Extracted data.
═══
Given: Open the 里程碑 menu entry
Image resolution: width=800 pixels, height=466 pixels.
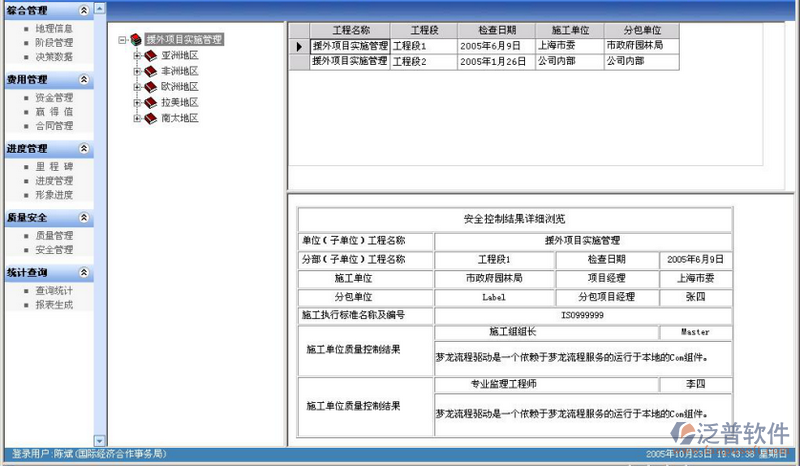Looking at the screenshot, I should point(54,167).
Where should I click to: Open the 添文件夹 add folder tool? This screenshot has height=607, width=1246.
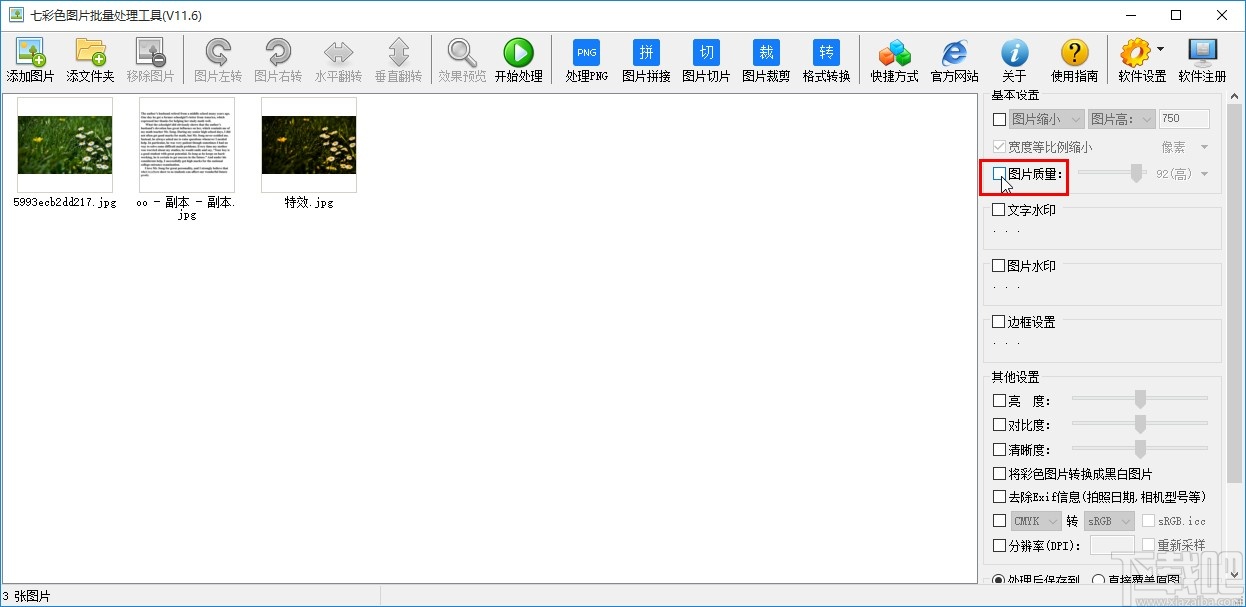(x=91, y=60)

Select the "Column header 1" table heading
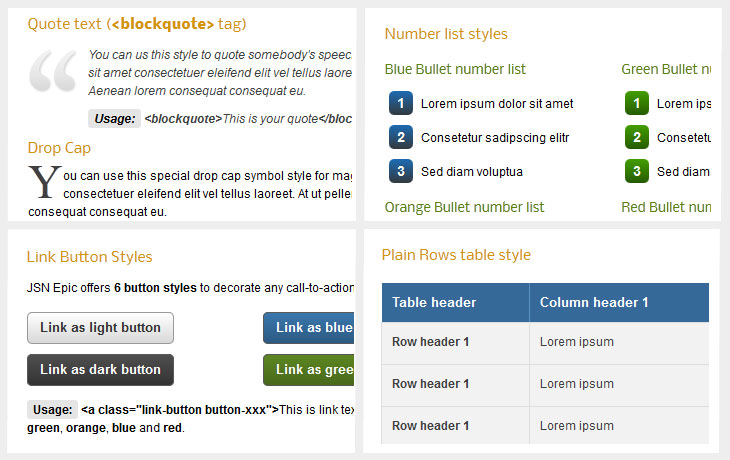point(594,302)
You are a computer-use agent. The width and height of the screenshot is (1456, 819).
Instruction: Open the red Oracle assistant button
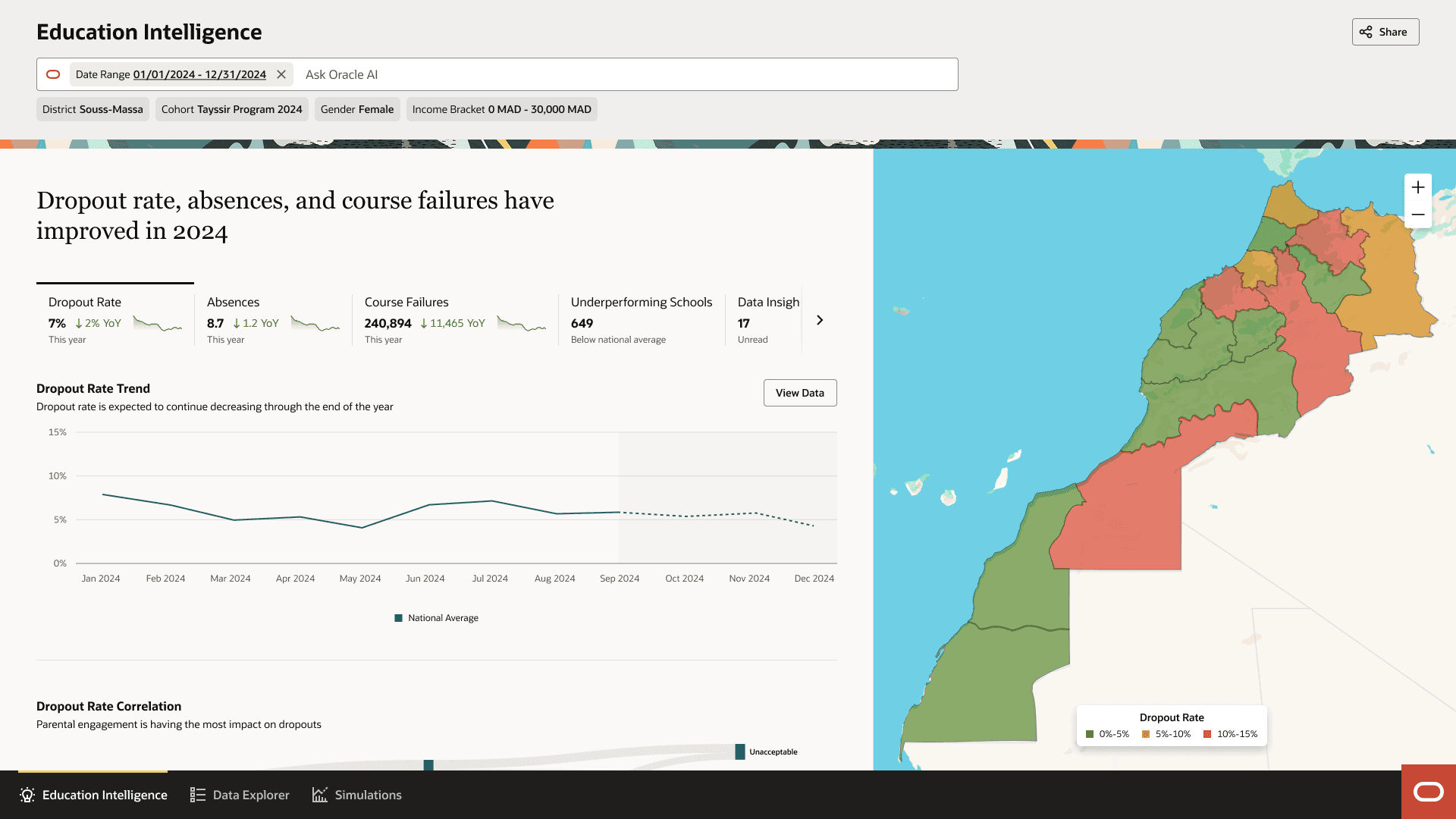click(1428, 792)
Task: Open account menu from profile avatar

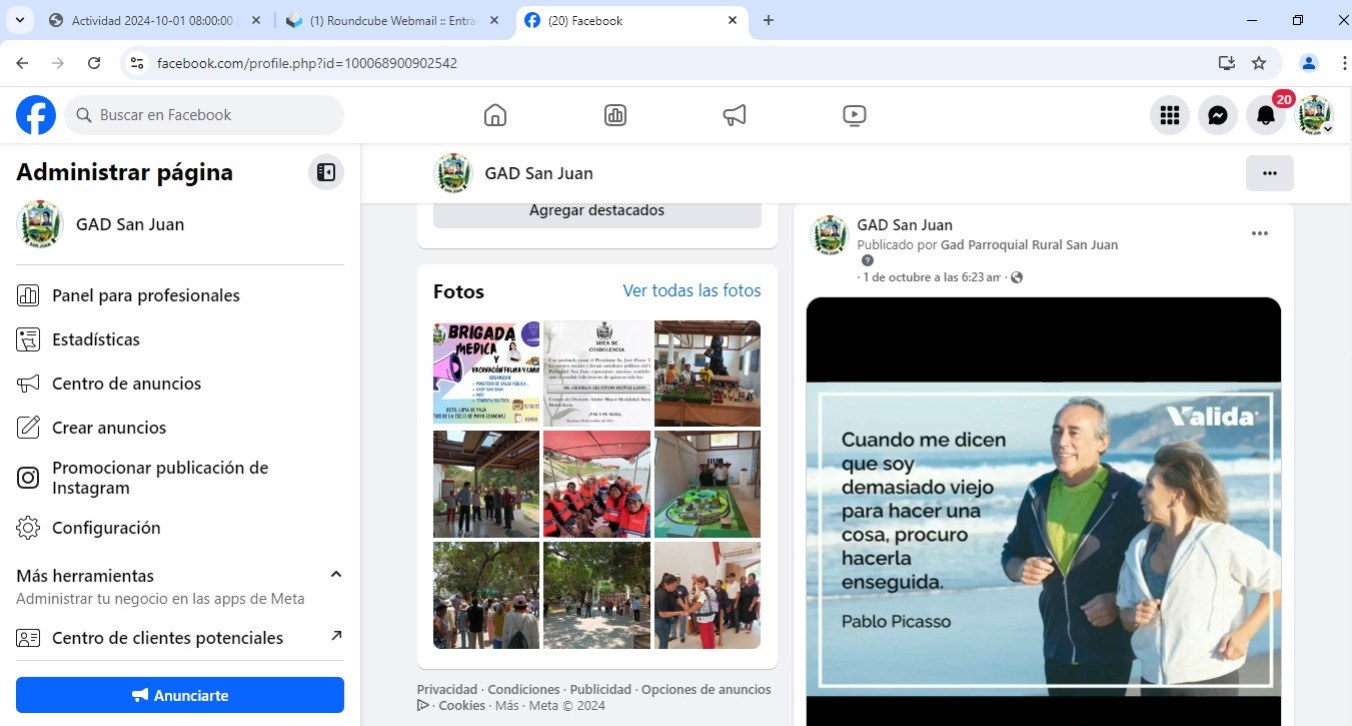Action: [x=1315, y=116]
═══
Set exercise.
Give each line of the listing, from the line containing "Where should I" through the end of the listing, as a JSON list of strings with one string per line. Skip blank lines and leave the pictures out.

Solution.
[
  "Where should I click to: Open the 添文件夹 add folder tool? This screenshot has height=607, width=1246.",
  "(x=91, y=60)",
  "Select the \"Column header 1\" table heading",
  "point(594,302)",
  "You are a computer-use agent. The width and height of the screenshot is (1456, 819).",
  "Instruction: Open the red Oracle assistant button",
  "click(1428, 792)",
  "Task: Open account menu from profile avatar",
  "Action: [x=1315, y=116]"
]